I figured it was a Dell. The problem is not having the dvd+r media while still seeing any cd-r burn ok. On the old Dells they simply bulk ordered the old type drives being limited to a need for drivers and to the media used.

The fast solution there is like OvenMaster hit on the head but for a different reason namely newer drives since will readily burn either plus or minus designated blanks. That old drive simply won't recognise any dvd-rs/rws being the wrong format to start with.
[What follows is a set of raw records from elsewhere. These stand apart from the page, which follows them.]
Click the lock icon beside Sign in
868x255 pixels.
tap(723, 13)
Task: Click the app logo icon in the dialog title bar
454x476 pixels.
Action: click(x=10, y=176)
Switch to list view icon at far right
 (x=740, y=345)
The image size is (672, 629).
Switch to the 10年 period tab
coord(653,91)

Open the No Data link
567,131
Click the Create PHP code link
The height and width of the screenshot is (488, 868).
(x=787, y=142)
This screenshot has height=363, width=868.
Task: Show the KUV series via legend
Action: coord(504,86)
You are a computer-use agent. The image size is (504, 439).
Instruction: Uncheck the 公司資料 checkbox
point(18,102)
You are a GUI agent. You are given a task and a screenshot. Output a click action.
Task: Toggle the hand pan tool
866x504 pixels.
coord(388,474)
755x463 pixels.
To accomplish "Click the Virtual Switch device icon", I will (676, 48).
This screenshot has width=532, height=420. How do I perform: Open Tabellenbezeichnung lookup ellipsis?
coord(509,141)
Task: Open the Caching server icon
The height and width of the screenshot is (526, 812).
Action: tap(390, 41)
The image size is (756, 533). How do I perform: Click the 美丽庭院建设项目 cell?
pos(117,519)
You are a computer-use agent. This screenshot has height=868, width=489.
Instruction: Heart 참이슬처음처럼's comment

Grab a new $25-$30 drive at newegg and be happy!


----------



## StrangleHold (Aug 11, 2008)

jjenkins said:


> It lists it exactly as I posted it in the original post, but when I click burn it says insert a blank DVD.


 
Try going into your device manager, find your DVD drive. Right click on it and click uninstall. Reboot windows and let it redetect it. See if that helps, if not you can try + media. If a no go I would say its time for a new drive.


----------



## jjenkins (Aug 11, 2008)

StrangleHold said:


> Try going into your device manager, find your DVD drive. Right click on it and click uninstall. Reboot windows and let it redetect it. See if that helps, if not you can try + media. If a no go I would say its time for a new drive.



Alright I'll give it a whorl, thats for your help everybody.


----------



## PC eye (Aug 11, 2008)

Do that! Give it a good whirl to see if you get anywhere. But that's an old drive seen there and too often those were extremely fussy on the blank media you fed them. In other words a real pain in...


----------